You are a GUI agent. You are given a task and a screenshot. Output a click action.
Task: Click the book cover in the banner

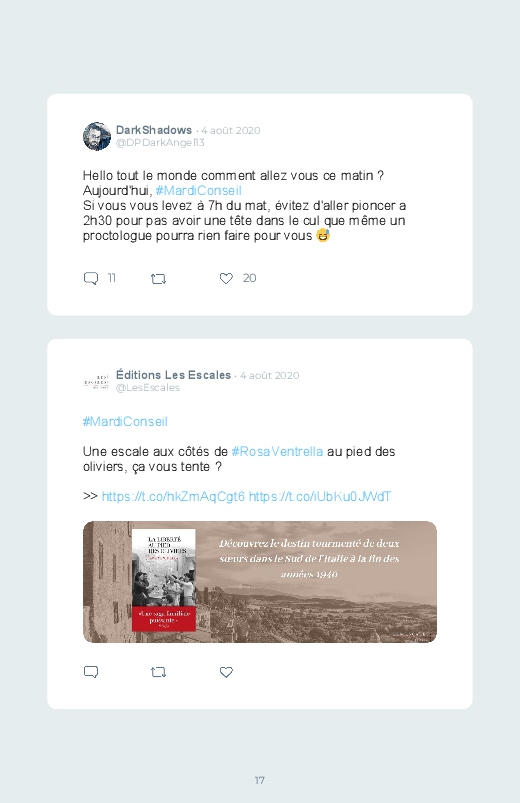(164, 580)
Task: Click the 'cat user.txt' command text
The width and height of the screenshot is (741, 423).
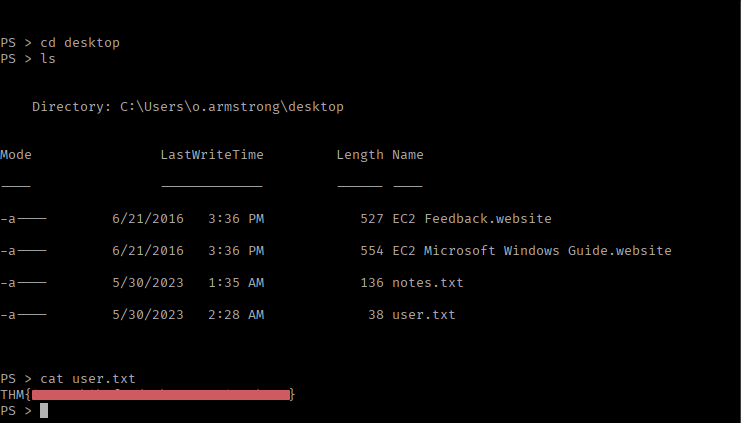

══════

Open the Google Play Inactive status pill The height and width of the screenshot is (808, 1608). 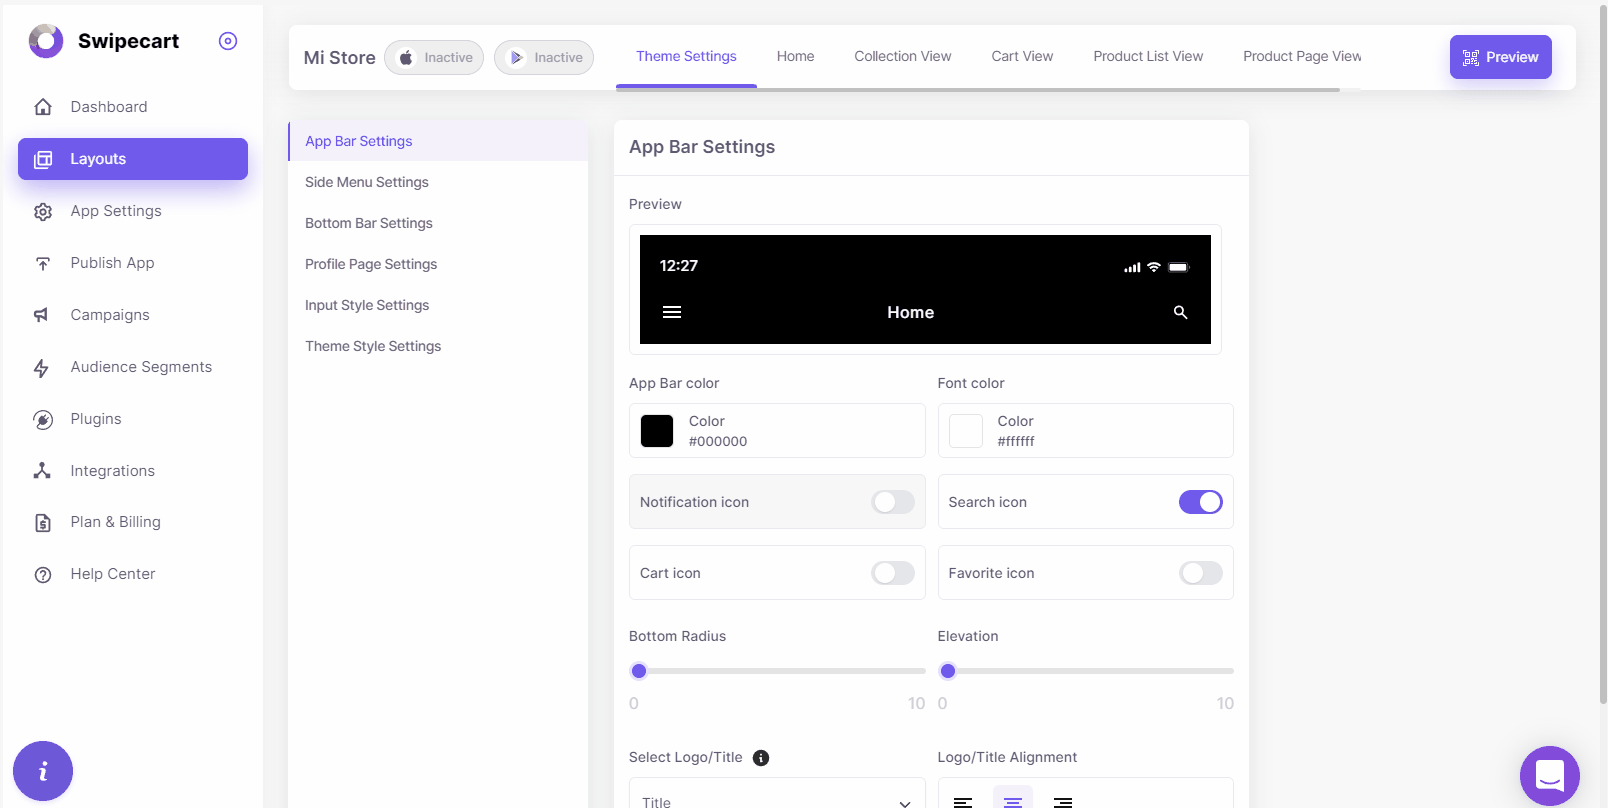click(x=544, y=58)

══════

> **Task details**
Rewrite everything from "Task: Click the 'cat user.txt' command text" down to "The width and" with "command text" swapped for "command line", leaving the rest unchanged.

> **Finished answer**
Task: Click the 'cat user.txt' command line
The width and height of the screenshot is (741, 423).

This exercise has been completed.